Stored records
----------------------------------------
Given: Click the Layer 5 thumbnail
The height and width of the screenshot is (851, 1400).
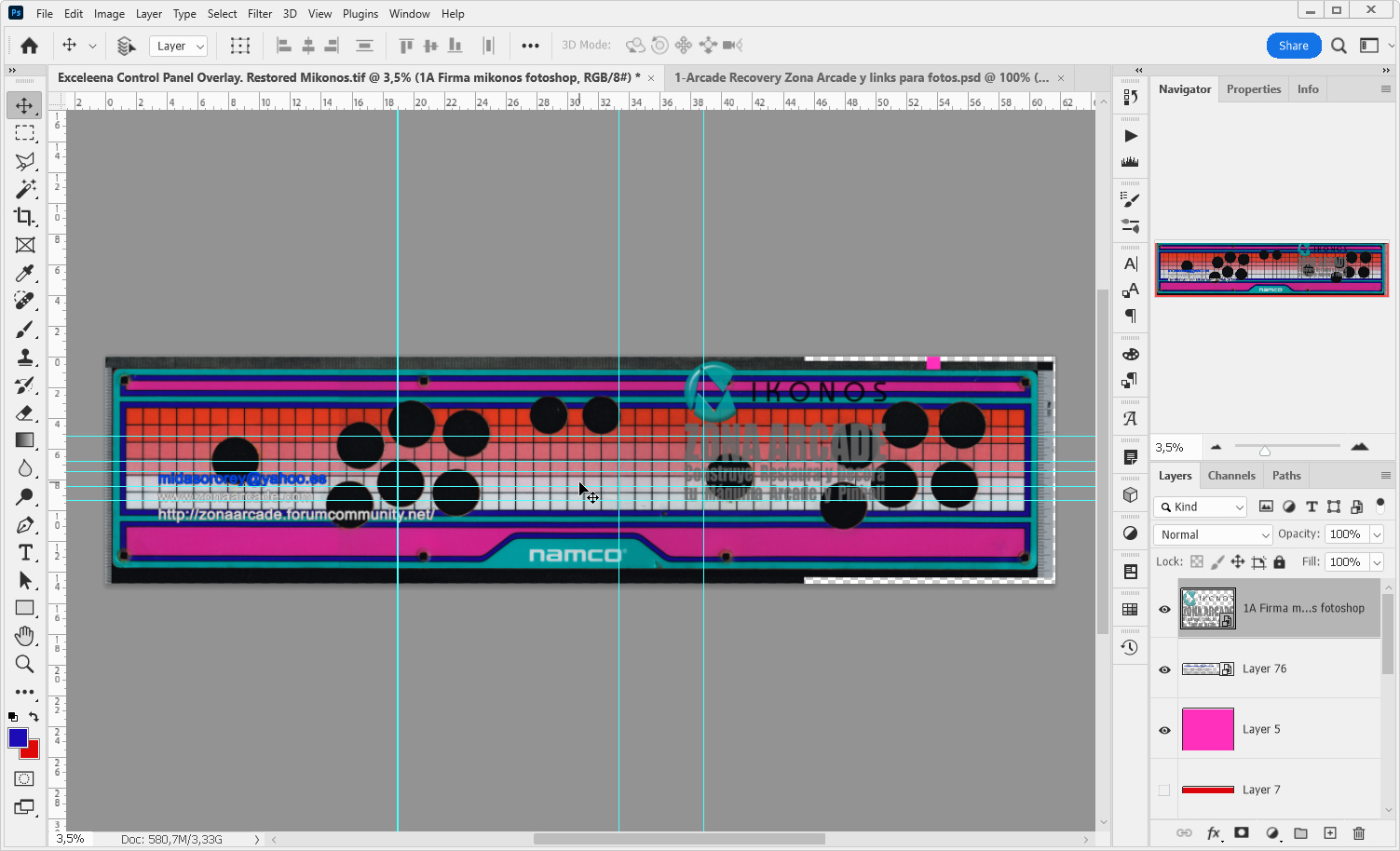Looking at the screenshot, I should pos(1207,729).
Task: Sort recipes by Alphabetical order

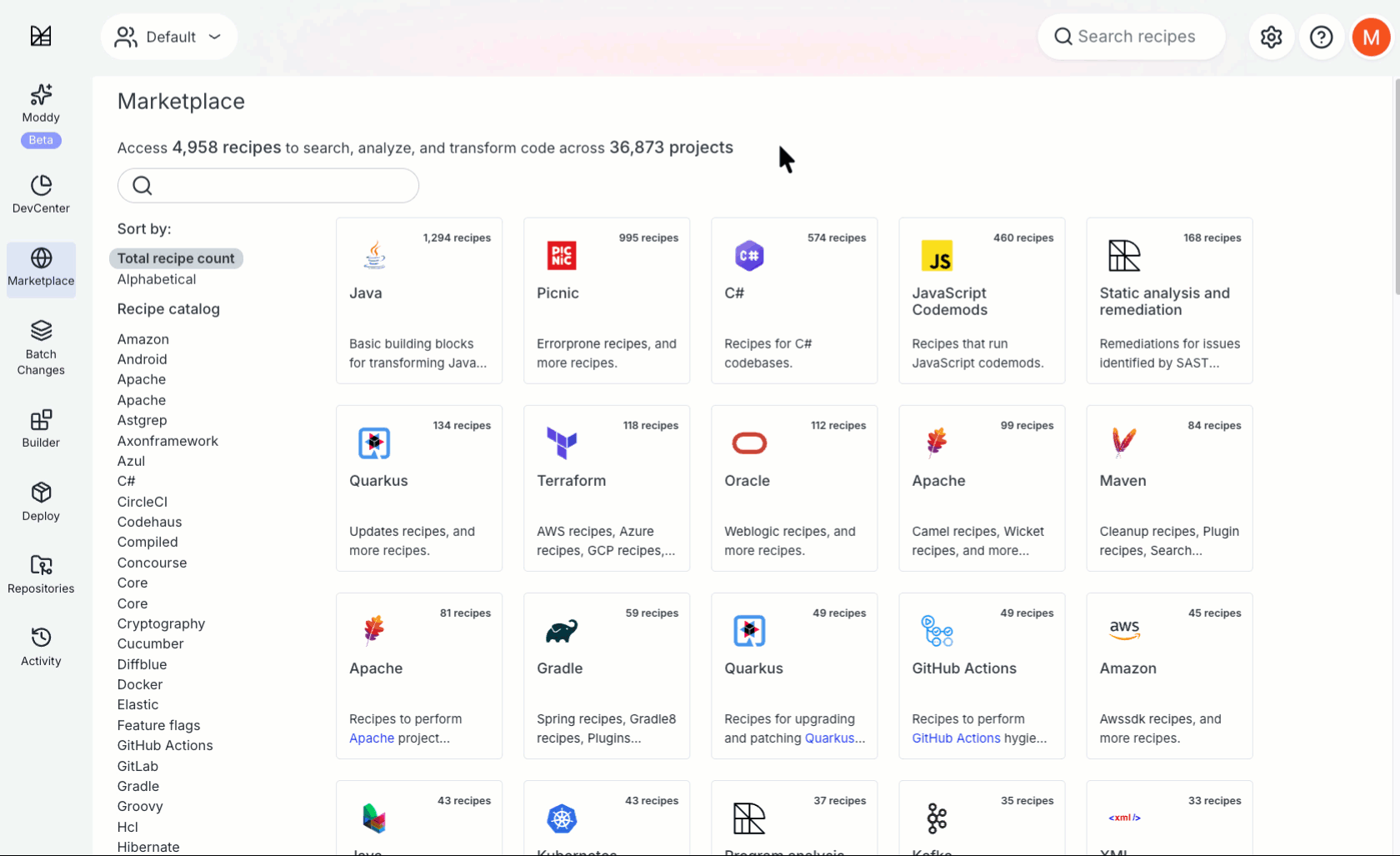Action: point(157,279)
----------------------------------------
- [To do]:
An exact restatement of every record is required. Omit the images.

- [Exercise output]:
Given: Click the Layer 5 thumbnail
The height and width of the screenshot is (851, 1400).
Looking at the screenshot, I should pos(1207,729).
Task: Sort recipes by Alphabetical order

Action: point(157,279)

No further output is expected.